Aunque la institución no detalló públicamente si recibió una demanda de rescate ni si se efectuó algún pago, confirmó que el incidente involucró “acceso y adquisición no autorizada de ciertos archivos”.

Pese al impacto del ciberataque, la entidad aseguró que “no se afectó la información de las operaciones de Ensayos Clínicos, la atención al paciente ni ninguna otra división del Centro Oncológico”, ni tampoco los expedientes académicos de los estudiantes de la Universidad.

El impacto alcanza tanto a pacientes como a empleados actuales y anteriores, además de investigadores y otras personas vinculadas al centro oncológico. El elevado número de implicados convierte este incidente en una de las brechas más amplias registradas en el sector sanitario en lo que va del año.

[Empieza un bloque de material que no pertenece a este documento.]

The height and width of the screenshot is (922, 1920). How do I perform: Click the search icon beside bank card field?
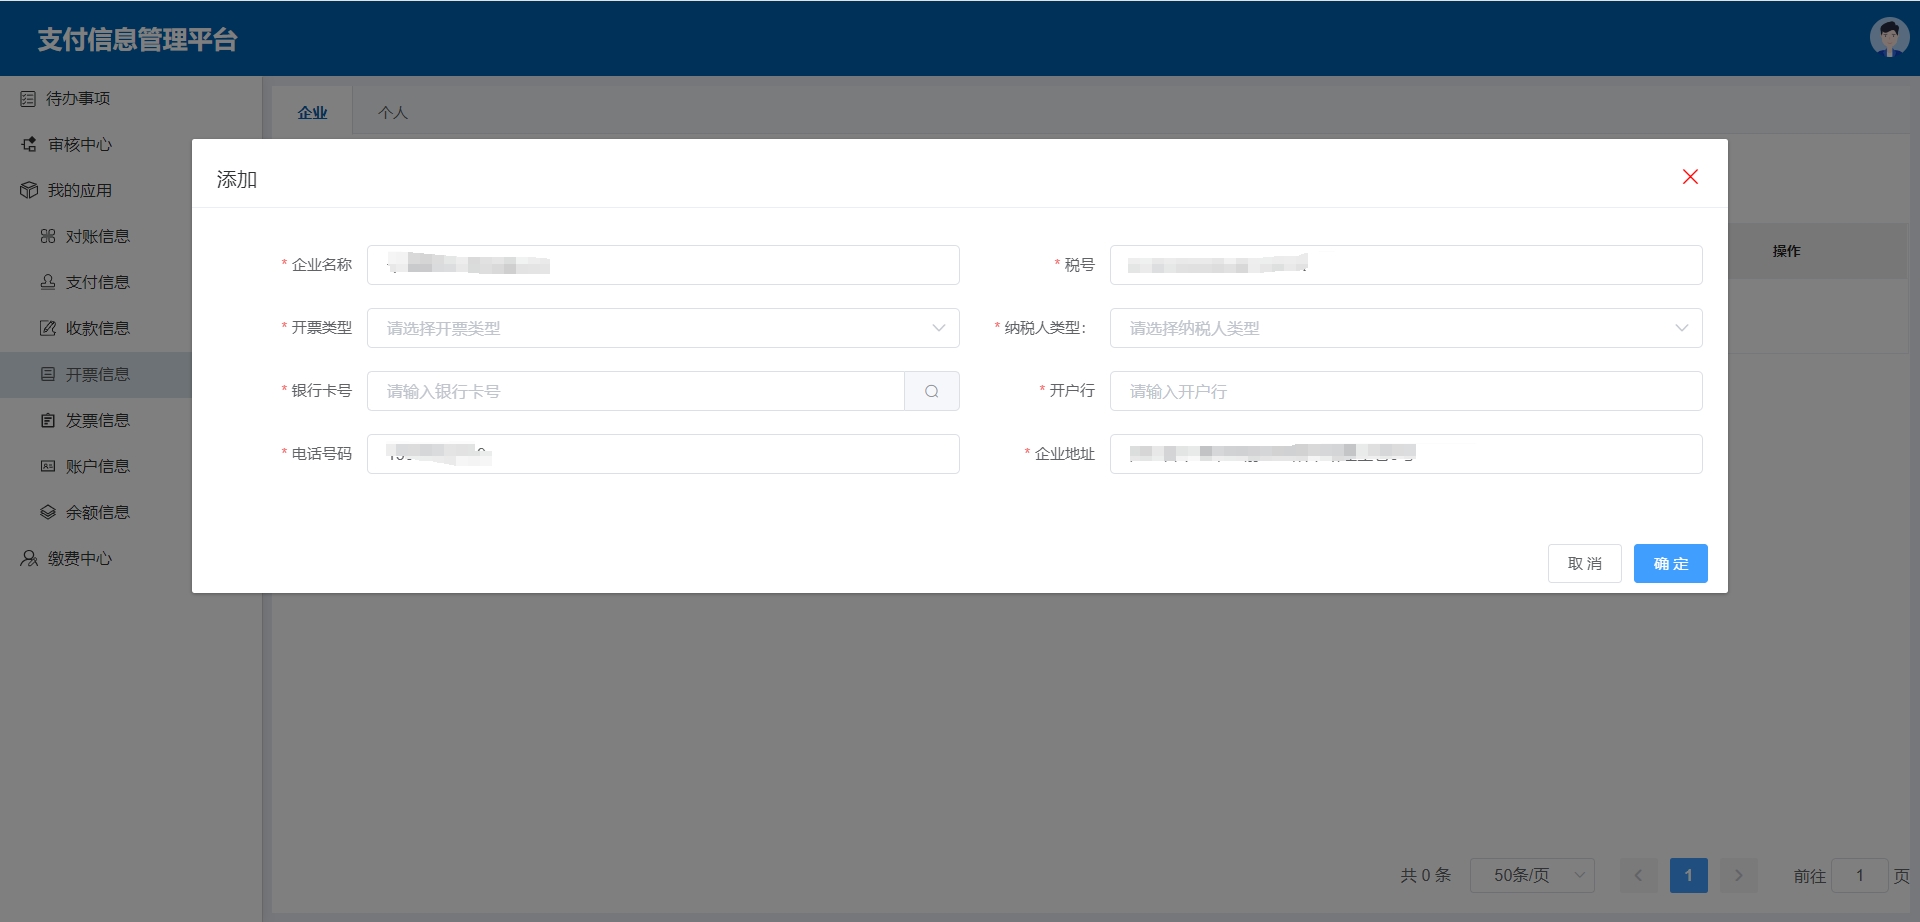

Expertos consultados por diferentes medios coincidieron en señalar que las instituciones de salud continúan siendo objetivos prioritarios para los grupos de ransomware debido al alto valor de la información clínica y a la presión operativa que enfrentan estos centros, lo que puede incentivar negociaciones rápidas.

En su comunicación oficial, la universidad indicó que había comenzado a notificar directamente a las personas potencialmente afectadas y estaba ofreciendo servicios de monitoreo de crédito y protección contra robo de identidad. Asimismo, recomendó a las personas a revisar sus estados de cuenta y reportes financieros para detectar cualquier actividad sospechosa.

Mientras continúa la investigación, la institución afirmó que ha reforzado sus controles de seguridad y que está implementando medidas adicionales para evitar incidentes similares en el futuro. “La protección de nuestra comunidad es una prioridad”, señaló la universidad en su declaración pública.